UHY Ross Brooke Chartered Accountants

Bad news for pensioners

If you will be in a in a position to draw your state pension in the near future you should be aware that the government has set out plans to reduce the annual state pension deferral rate from 10.4% to 5.8%.


Pensioners can choose to defer claiming their state pension when they reach state pension age, and when they do claim it they may get extra state pension.


Currently deferred state pensions increase by 1% for every five weeks a claim is put off. This is equivalent to 10.4% for every full year a claim is deferred.


However under draft regulations set out by the government, when the new state pension is introduced in April 2016, the deferred state pension will increase by 1% for every nine weeks it is not claimed, or 5.8% for the whole year.

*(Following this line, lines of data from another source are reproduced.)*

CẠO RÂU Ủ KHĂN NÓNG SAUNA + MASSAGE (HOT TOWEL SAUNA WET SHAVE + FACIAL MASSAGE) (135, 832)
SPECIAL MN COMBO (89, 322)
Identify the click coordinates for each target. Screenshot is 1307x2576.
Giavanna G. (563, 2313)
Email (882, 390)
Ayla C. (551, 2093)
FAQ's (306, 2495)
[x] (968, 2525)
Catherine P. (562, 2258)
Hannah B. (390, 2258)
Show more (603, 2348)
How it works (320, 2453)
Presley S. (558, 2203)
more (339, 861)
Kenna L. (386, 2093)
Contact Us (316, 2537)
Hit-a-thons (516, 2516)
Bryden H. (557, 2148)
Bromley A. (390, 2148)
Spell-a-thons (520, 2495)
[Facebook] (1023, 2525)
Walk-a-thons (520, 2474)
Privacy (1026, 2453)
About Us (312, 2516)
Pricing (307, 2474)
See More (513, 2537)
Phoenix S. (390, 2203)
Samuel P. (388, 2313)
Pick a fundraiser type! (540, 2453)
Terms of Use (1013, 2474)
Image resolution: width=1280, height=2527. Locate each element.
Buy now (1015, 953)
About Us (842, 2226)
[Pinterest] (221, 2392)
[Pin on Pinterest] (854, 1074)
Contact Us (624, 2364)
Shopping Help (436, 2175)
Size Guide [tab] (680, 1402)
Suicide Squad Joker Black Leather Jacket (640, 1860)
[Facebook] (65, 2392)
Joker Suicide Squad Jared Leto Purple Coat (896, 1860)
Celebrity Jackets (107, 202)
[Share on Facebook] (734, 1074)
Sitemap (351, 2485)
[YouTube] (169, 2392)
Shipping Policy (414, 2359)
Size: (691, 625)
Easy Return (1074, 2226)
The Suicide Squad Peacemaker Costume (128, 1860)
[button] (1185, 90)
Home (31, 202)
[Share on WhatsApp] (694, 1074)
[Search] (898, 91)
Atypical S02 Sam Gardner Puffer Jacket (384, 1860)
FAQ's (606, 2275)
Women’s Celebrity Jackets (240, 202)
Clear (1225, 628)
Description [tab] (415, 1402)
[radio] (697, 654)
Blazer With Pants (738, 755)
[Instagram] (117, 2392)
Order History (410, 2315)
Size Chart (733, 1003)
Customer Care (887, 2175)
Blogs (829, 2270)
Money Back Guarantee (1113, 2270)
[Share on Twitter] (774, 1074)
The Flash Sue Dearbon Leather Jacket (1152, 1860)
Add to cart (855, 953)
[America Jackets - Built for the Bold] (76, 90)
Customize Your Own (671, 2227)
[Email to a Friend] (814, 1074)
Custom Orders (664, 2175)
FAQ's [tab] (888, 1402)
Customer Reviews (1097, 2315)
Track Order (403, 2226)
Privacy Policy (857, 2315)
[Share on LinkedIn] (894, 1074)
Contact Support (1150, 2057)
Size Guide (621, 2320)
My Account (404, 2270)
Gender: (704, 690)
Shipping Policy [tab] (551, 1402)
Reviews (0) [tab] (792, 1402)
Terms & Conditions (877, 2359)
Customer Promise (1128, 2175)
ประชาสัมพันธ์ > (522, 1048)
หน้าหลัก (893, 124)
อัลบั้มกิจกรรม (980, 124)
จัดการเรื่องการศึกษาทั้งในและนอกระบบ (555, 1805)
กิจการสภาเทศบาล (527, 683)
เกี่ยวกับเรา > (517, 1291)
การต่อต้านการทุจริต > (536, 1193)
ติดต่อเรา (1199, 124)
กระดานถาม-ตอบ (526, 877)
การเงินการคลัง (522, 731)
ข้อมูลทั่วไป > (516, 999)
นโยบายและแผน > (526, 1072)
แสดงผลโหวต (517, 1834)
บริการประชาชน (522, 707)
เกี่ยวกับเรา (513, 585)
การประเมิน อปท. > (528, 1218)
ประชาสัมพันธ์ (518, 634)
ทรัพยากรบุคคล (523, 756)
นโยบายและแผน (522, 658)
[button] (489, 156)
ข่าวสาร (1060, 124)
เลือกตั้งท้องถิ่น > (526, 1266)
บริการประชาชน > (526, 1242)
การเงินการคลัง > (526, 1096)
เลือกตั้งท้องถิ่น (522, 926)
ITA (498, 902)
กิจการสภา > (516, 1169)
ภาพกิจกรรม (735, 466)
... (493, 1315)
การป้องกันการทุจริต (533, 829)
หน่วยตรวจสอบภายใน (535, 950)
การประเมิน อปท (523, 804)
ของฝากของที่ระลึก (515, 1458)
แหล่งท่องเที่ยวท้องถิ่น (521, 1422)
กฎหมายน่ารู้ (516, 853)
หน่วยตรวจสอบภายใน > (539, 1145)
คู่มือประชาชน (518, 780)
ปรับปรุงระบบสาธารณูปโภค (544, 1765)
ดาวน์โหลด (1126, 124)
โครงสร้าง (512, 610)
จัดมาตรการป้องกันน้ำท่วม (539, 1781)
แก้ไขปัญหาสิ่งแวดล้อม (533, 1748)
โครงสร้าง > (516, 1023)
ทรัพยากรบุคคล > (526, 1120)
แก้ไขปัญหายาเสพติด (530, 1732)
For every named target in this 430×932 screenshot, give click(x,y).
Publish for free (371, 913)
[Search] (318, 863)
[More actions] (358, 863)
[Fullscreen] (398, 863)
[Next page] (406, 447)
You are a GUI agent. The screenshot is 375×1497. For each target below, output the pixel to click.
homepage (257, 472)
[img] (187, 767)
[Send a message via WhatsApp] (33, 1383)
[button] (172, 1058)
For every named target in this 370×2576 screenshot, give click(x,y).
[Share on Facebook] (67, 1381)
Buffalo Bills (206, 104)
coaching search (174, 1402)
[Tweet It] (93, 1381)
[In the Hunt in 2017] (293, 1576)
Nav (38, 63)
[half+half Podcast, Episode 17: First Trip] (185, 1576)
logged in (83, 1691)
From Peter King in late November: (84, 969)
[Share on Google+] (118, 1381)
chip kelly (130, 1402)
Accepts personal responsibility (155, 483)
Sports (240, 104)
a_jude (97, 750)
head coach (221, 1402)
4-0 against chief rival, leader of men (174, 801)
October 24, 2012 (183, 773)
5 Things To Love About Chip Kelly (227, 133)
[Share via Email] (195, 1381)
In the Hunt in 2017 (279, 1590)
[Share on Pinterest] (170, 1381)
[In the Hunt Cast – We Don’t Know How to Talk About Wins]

These draft regulations are quite a big step change and could have significant consequences for people who were thinking about deferring their state pensions. With interest rates likely to increase, the deferral rate will start to look like less good value, and pensioners may want to reconsider whether deferring is the right thing to do.


There are also tax implications that need to be considered when someone is contemplating deferring or not. Personal circumstances need to be taken into account such as the rate of income tax which they would pay if they received their state pension now, their personal wealth and even their health.


We would urge anybody considering whether to defer their state pension to speak to a trusted independent adviser.